Experts & Views
By Raissa Campagnaro
The Brazilian Federal Prosecution Ministry has brought civil proceedings against Google for flouting its data protection law. The suit challenges Google’s access to the content of emails exchanged by Gmail users on multiple grounds, including Google’s failure to obtain express consent.
In October, 2016, Brazil’s Federal Prosecutor filed a public civil suit against Google, claiming that the search engine had failed to comply with the country’s internet law, the Internet Bill of Rights. The suit argues that during a previous prosecution investigation, through a civil inquiry, Google had made it public that it scans the content of emails exchanged by Gmail users. According to the Federal Prosecutor, this violates Brazilian data protection standards.
The Internet Bill of Rights establishes data protection principles similar to those set up under the EU Data Protection Directive 95/46/EC. Under this law, any processing of data must be pursuant to express consent. The law specifically requires that the clause seeking consent be prominently displayed and easy to identify amongst other terms of the contract. The law also recognises a right to not have one’s data transferred to third parties without consent and a right to be informed about the specific purposes of the personal data collection, usage, storage, treatment and protection.
However, the Federal Prosecution Ministry considers these practices to be ‘profiling’ – a consequence of personal data aggregation that allows the creation of users’ profiles based on their behaviour, online habits and preferences. These can be used to predict their future actions and decisions. Profiling is frequently used for behavioural advertisements in which aggregated personal data is transferred to other ISPs, who use it to direct ads, products and services determined by the person’s past online activity. According to the Federal Prosecutor, this not only violates people’s right to privacy, especially their informational self-determination right, but also interferes with a consumer’s freedom of choice.

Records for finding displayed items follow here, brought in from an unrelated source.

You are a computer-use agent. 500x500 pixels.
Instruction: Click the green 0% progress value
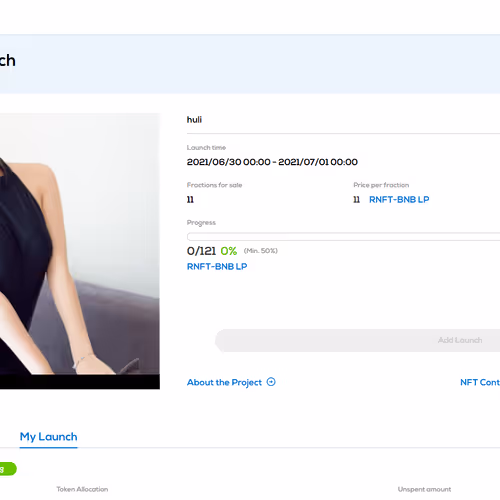[x=229, y=251]
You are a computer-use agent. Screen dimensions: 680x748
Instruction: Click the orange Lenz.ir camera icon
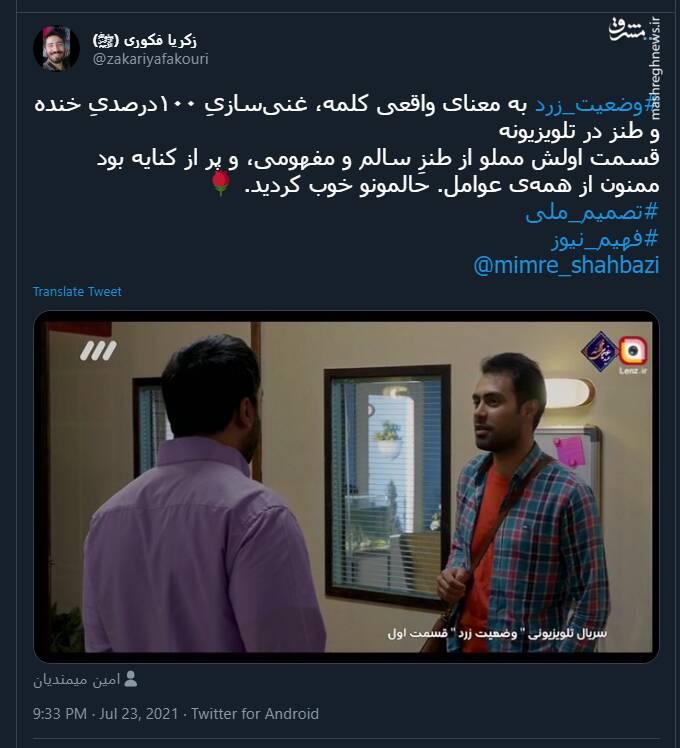633,351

Several scholars and researchers have also opposed profiling and behavioural advertising, arguing that it has severe negative consequences. These include (i) denial of credit or loan concessions; (ii) offering different health insurance deals based on a person’s medical history or the nature of activities they engage in; and (iii) offers with adaptive pricing, based on a variety of criteria that involve some level of discrimination. This is problematic because online profiles are limited. A person’s life is based on several aspects apart from the online information which is collected and aggregated. As a result, personal data aggregation, processing and analysis can lead to an incomplete or incorrect picture of an individual, leading to wrongful interventions in their life. Even if the profile is a complete reflection of a person’s life, the choice to have one’s data collected and used for determined purposes must always be the users’.
The suit alleges that Google’s practices are not in consonance with the legal requirement of seeking express consent, including through prominent display within a policy. It suggests that Google be required to take specific consent in order to access the content of emails.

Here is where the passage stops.